● **What is needed**:
Render the lines below as a numbered list, skipping any blank lines and omitting the pictures.

● **Information provided**:
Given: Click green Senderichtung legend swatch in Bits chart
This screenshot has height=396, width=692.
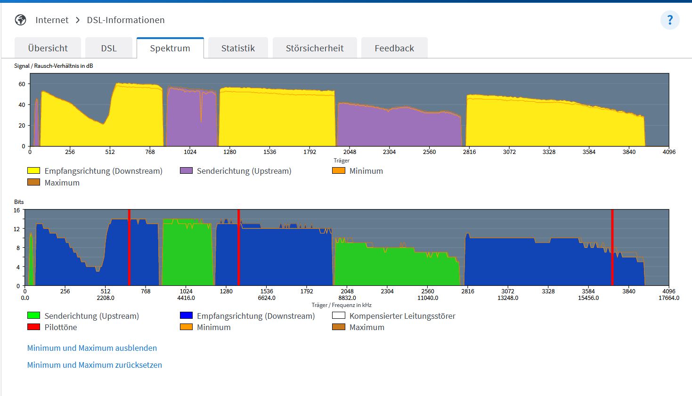Looking at the screenshot, I should (x=33, y=315).
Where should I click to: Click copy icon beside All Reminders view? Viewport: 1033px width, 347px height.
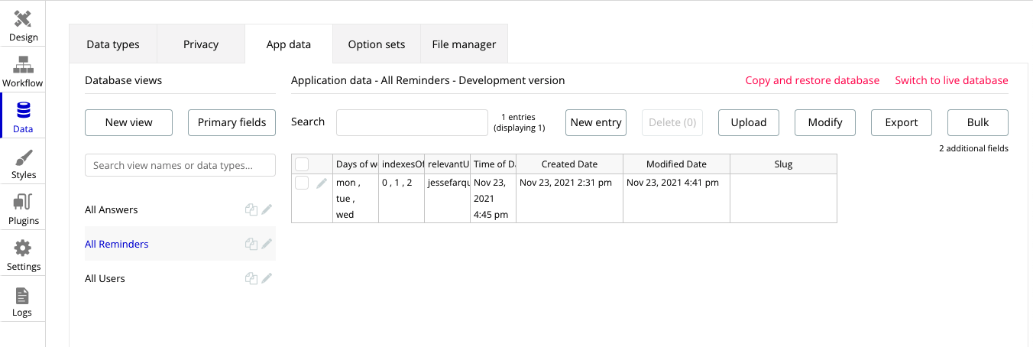[251, 244]
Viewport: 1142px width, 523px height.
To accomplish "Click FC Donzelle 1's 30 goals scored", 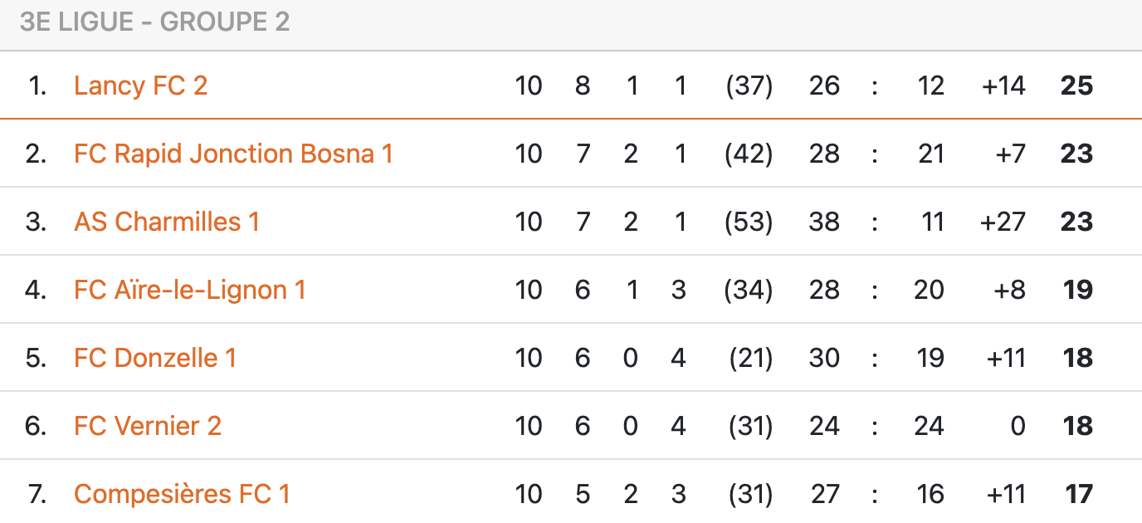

● **Reply**:
1. Given: Click green Senderichtung legend swatch in Bits chart
2. This screenshot has height=396, width=692.
3. Looking at the screenshot, I should (x=33, y=315).
4. Where should I click to: Click copy icon beside All Reminders view? Viewport: 1033px width, 347px height.
5. [251, 244]
6. Viewport: 1142px width, 523px height.
7. To accomplish "Click FC Donzelle 1's 30 goals scored", 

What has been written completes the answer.